Earth Day and Univironmental Determinism
Earth Day and univironmental determinism have much in common. Remember that the old scientific world view was systems philosophy, which sprung from the myopic outlook that our species was born with. Although we are still in our juvenile stage of development (see figure below from TSW), we are slowing gaining maturity. Part of this growth involves looking outside ourselves, thinking “outside the box,” as they say. Earth Day is such a celebration. True, as microcosms we are important, but the macrocosm (the environment) is equally important. Thinking only of ourselves will not do. Our continued existence requires a univironmental analysis. We need to give up systems philosophy, which considers portions of the universe to be isolated and unaffected by the rest of the universe.
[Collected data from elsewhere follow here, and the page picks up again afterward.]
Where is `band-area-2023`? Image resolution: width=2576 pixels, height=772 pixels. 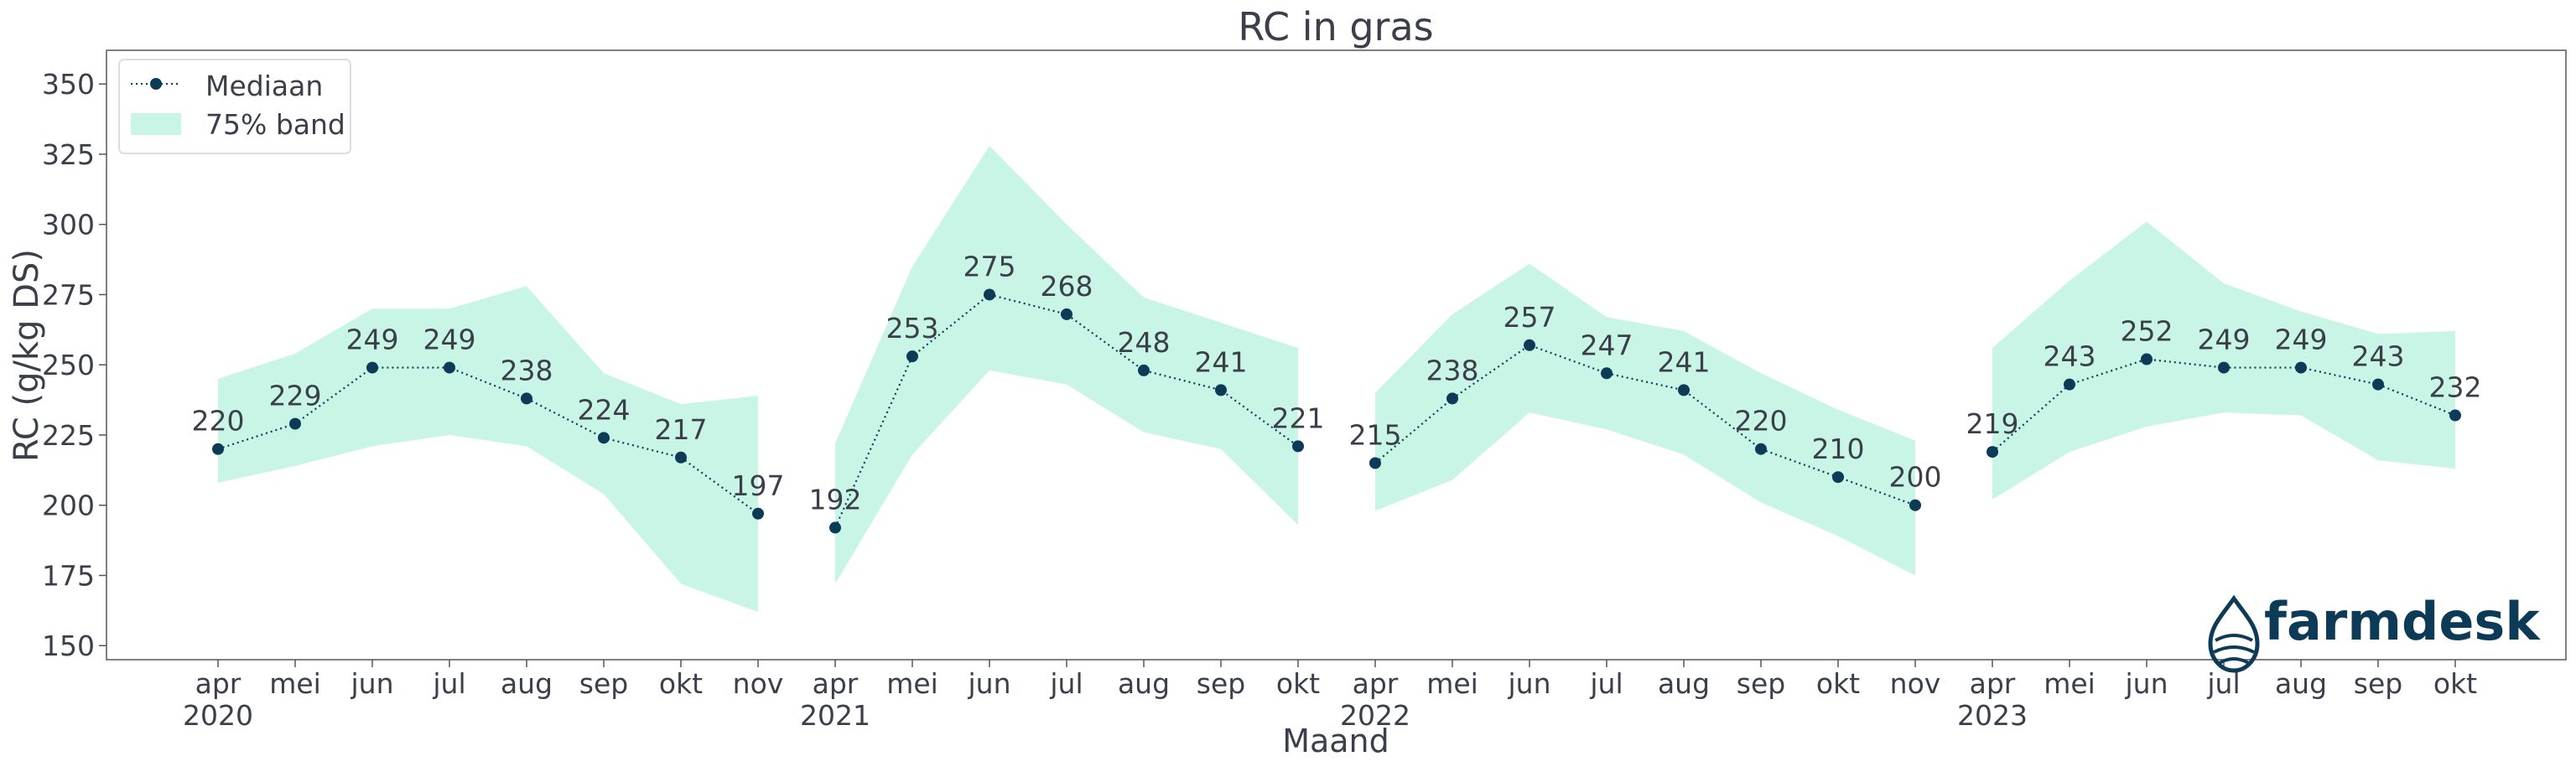 band-area-2023 is located at coordinates (2224, 361).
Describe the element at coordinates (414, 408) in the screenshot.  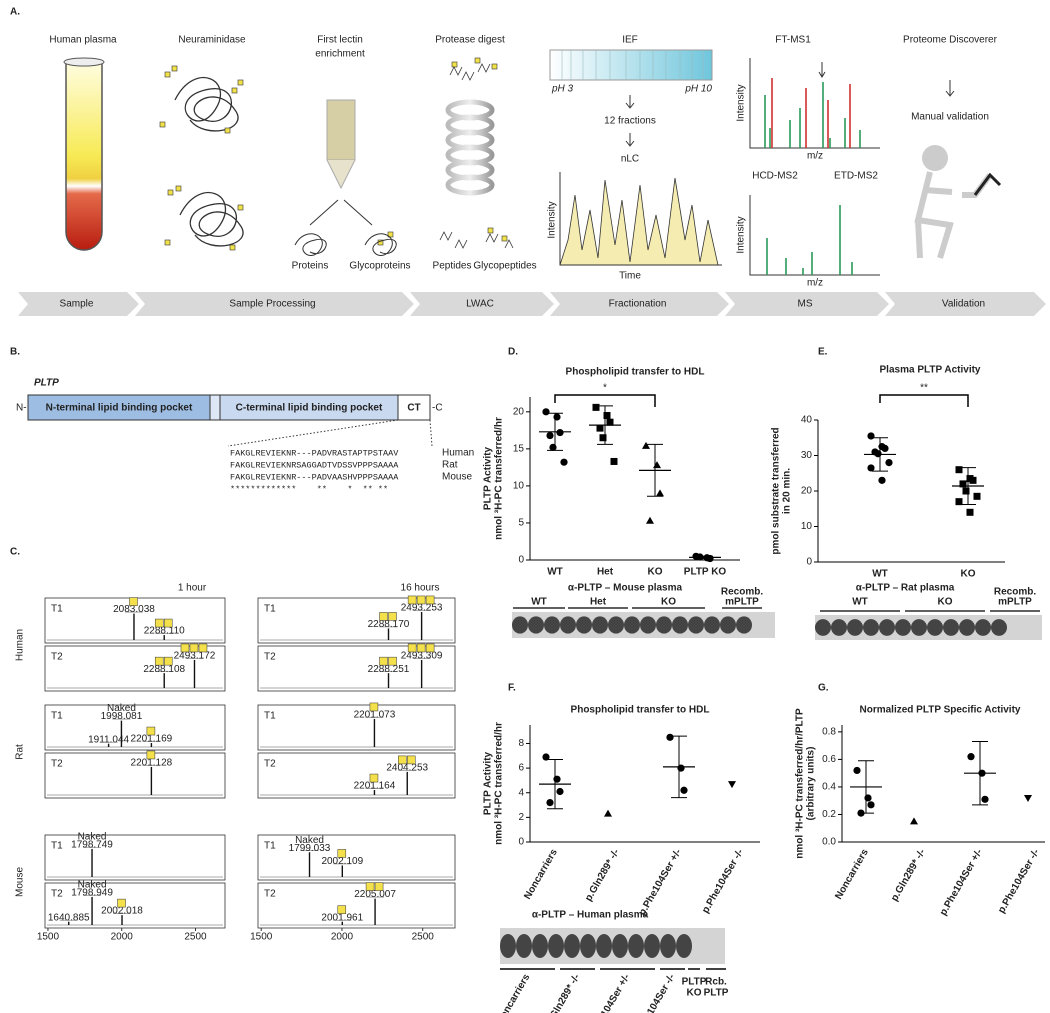
I see `domain-label: CT` at that location.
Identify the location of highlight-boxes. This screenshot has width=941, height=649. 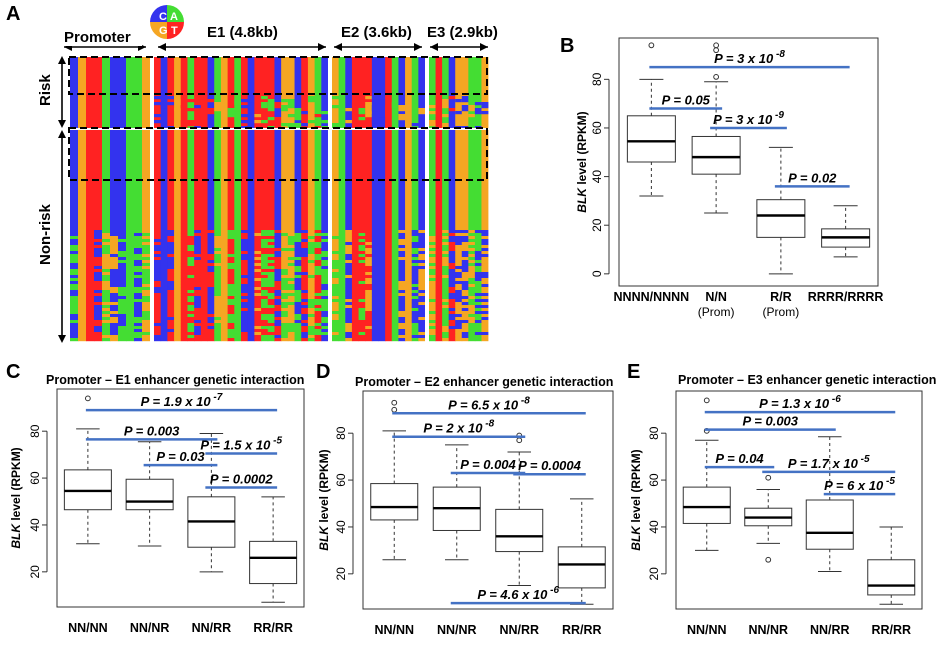
(278, 118).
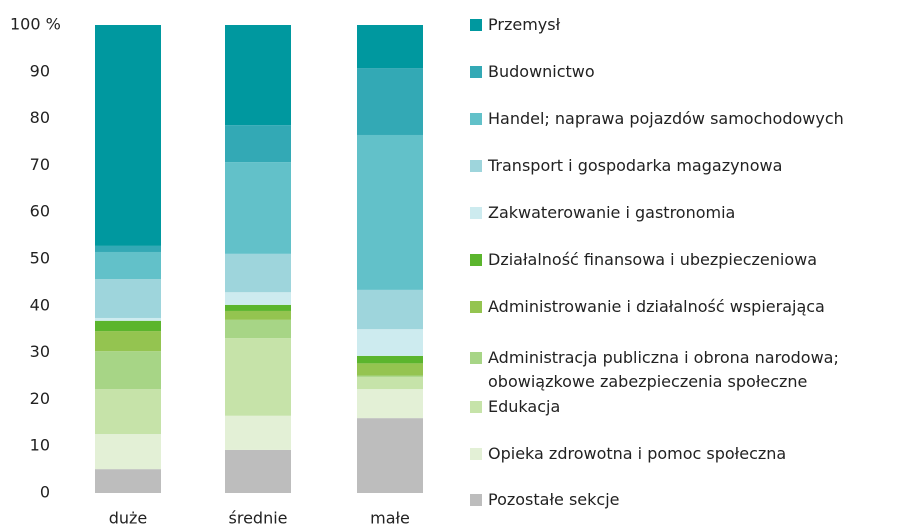  Describe the element at coordinates (40, 258) in the screenshot. I see `y-tick-label: 50` at that location.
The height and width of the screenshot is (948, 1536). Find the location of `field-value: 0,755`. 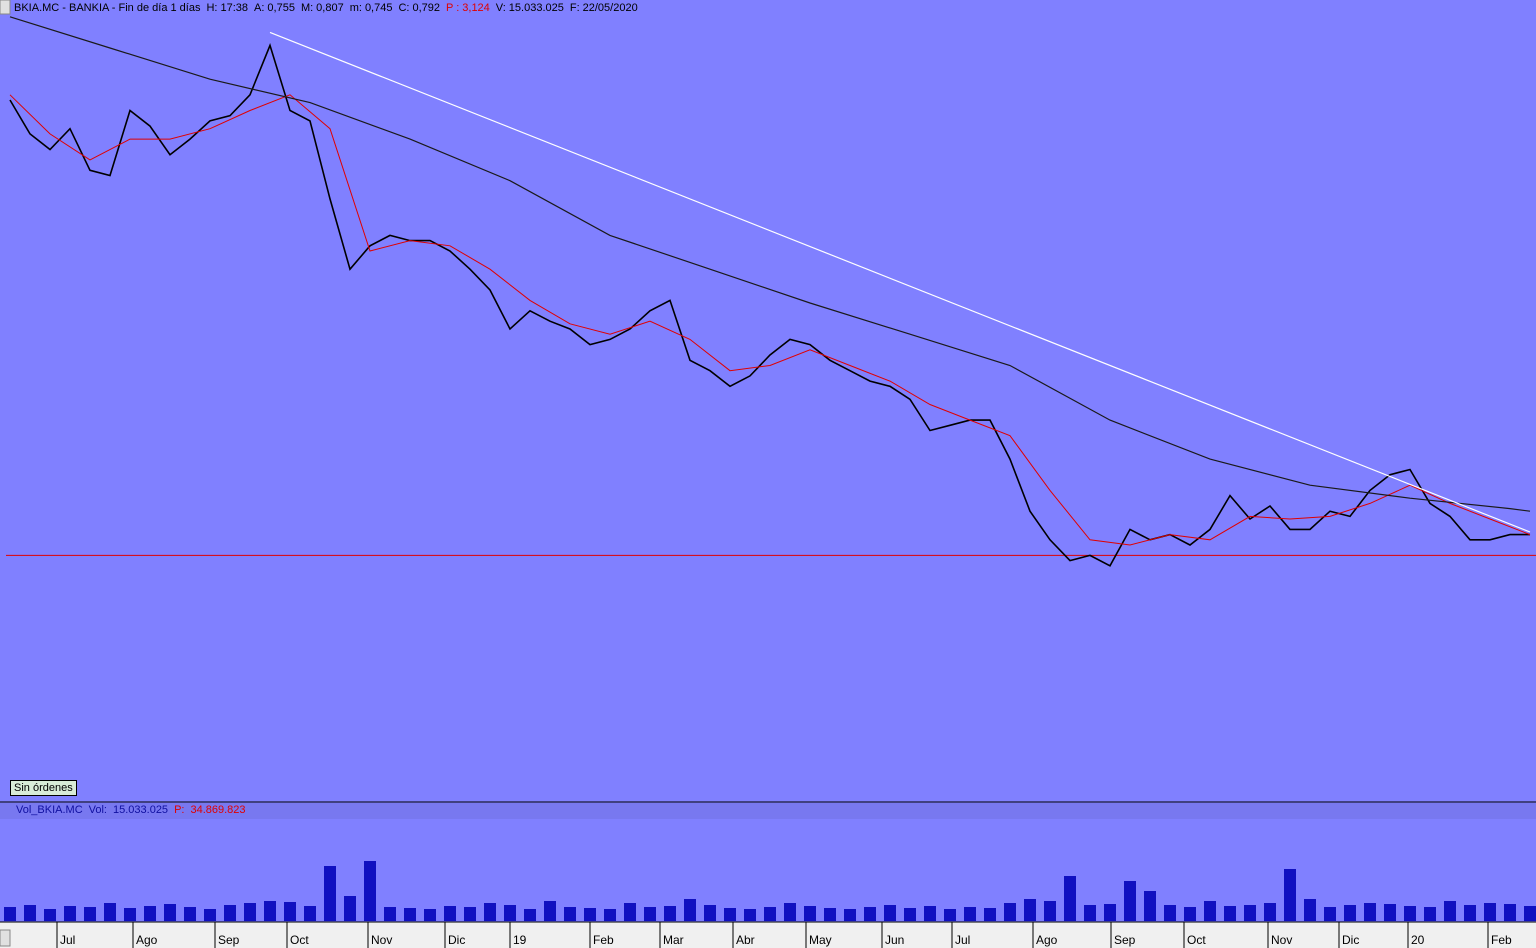

field-value: 0,755 is located at coordinates (281, 8).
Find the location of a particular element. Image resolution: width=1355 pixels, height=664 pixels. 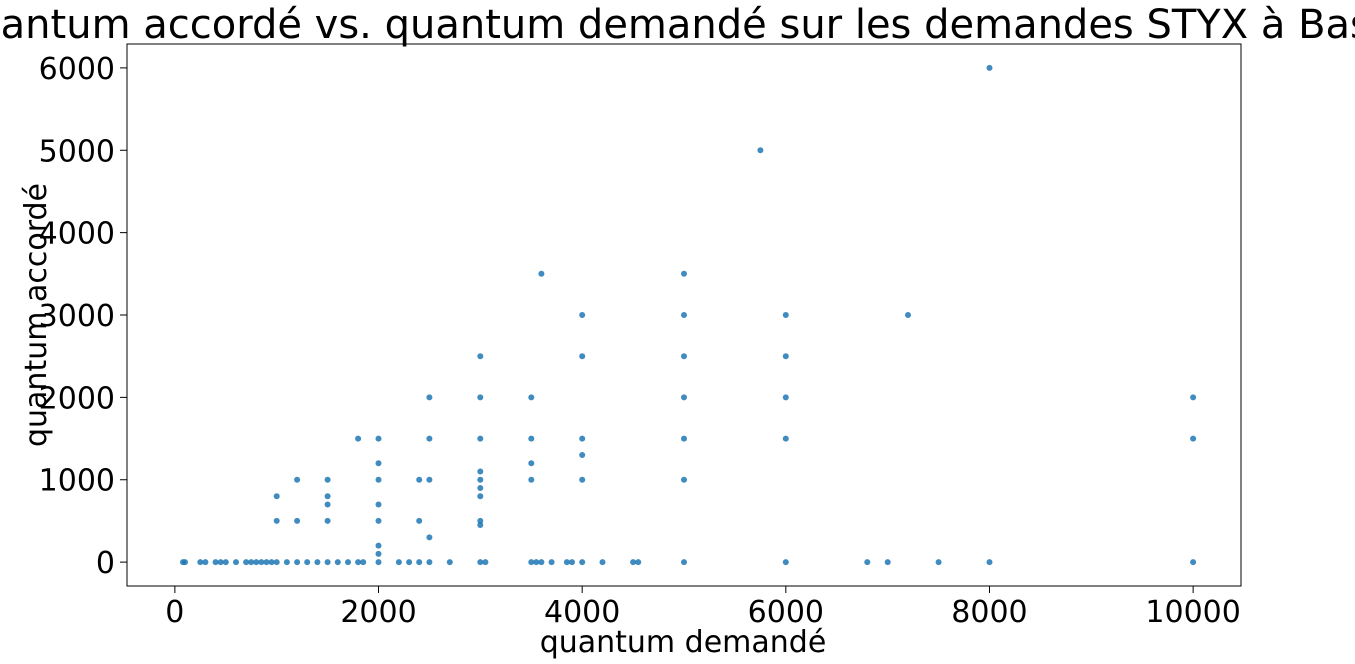

x-tick-label: 0 is located at coordinates (174, 612).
Perpetual growth is not an option.
The wonderful pronouncements made on Earth Day focus attention on the macrocosm: our limited resources, the aesthetics of our surroundings, and the treatment of other species as well as the members of our own. This reaching out process may be seen in the theorizing about the universe itself. Contradictions within the Big Bang Theory are now leading systems philosophers outside that box too, what with their oxymoronic speculations about “parallel universes” and “multiverses.” It is somewhat ironic that we are finally moving toward the realization that the universe is infinite at the same time that we are finally realizing that Earth’s resources are finite.
There is another side to Earth Day that is not celebratory: the Doomsday tendency. There is a bit of truth in the pessimistic view. After all, the Sixth Assumption of Science, complementarity (All things are subject to divergence and convergence from other things), implies that each microcosm (xyz portion of the universe) comes into existence as an assemblage of other things and eventually will go out of existence through dispersion. For each of us, “the end is near,” as the sidewalk prophets say. So from time to time indeterminists warn of the eminent extinction of Homo sapiens by its own hand. Thankfully, these chicken-little prognostications eventually fade away. We no longer have to worry about the “population bomb,” “nuclear winter,” “global cooling,” or “running out of food” as the cause of our eventual demise. That is scheduled to occur in about five billion years when the Sun reaches the end of its life.
Global demographic transition (from Borchardt, 2007, Fig. 12-3).
Borchardt, Glenn, 2007, The scientific worldview: Beyond Newton and Einstein: Lincoln, NE, iUniverse, 411 p.